* _To do_
Copy out each line of the listing below that contains the word "agent".

* _Material shown_
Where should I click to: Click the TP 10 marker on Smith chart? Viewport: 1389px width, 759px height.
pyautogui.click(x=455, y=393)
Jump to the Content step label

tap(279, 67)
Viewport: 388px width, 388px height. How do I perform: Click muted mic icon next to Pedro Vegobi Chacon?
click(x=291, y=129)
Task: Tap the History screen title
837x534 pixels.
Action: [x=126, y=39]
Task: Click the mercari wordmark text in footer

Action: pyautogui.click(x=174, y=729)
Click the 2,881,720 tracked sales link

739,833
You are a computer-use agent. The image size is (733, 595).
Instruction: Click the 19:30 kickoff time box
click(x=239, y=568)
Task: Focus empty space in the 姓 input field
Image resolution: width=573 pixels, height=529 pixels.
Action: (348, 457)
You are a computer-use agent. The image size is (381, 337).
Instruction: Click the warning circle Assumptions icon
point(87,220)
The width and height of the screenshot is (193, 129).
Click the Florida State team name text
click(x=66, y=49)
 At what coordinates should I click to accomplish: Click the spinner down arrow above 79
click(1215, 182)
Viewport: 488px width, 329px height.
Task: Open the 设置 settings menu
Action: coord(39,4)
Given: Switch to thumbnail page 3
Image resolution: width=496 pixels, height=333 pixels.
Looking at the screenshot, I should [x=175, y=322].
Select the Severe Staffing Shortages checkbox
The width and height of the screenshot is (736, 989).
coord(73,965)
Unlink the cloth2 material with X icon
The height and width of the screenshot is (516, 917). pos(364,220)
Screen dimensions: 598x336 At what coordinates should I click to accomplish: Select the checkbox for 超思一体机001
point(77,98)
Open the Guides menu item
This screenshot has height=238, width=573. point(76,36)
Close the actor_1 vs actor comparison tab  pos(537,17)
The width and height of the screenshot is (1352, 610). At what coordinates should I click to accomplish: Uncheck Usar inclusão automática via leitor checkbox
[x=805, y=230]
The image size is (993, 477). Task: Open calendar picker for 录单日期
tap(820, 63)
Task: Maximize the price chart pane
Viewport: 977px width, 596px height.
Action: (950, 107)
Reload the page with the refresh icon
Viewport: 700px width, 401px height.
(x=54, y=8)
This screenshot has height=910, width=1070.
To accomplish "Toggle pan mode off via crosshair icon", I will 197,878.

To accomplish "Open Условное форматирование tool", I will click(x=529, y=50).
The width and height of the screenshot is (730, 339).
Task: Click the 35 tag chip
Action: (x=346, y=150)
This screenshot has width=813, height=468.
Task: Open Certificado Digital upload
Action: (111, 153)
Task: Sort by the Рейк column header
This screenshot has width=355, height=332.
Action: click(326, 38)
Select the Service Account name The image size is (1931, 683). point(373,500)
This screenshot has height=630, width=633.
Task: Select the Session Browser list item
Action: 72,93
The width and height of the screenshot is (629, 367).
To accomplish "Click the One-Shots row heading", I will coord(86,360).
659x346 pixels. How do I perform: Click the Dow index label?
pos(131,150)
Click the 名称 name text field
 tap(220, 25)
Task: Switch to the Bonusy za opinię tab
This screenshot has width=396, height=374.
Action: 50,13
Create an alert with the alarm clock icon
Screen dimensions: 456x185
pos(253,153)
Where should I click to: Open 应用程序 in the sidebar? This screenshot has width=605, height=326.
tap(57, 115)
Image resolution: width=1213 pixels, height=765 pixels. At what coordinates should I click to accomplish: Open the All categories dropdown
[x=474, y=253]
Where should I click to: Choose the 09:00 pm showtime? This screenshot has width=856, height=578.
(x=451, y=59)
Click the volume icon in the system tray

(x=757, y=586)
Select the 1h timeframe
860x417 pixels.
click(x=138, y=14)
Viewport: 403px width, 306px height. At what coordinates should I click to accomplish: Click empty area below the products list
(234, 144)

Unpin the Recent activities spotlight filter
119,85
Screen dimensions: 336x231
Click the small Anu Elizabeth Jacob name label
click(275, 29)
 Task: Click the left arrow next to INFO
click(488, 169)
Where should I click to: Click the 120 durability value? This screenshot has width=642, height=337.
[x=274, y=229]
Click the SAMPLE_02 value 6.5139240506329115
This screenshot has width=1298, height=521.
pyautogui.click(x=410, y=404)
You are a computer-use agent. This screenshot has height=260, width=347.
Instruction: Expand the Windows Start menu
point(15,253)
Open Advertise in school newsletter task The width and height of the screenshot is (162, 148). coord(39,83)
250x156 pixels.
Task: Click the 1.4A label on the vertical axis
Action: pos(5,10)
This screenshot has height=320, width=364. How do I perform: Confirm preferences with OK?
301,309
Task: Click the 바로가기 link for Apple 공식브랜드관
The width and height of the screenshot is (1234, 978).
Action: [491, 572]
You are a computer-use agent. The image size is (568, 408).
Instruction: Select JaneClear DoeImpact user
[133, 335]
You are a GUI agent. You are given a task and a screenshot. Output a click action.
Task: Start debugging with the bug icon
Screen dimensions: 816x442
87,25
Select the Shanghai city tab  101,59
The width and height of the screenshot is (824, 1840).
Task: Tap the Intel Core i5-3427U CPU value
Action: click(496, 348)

* _Answer_
You are a computer-use agent. The image size is (733, 595).
You are a computer-use agent. The image size is (381, 337).
You are a computer-use agent. This screenshot has height=260, width=347.
You are a computer-use agent. The image size is (568, 408).
You are a GUI agent. You are given a task and a screenshot. Output a click action.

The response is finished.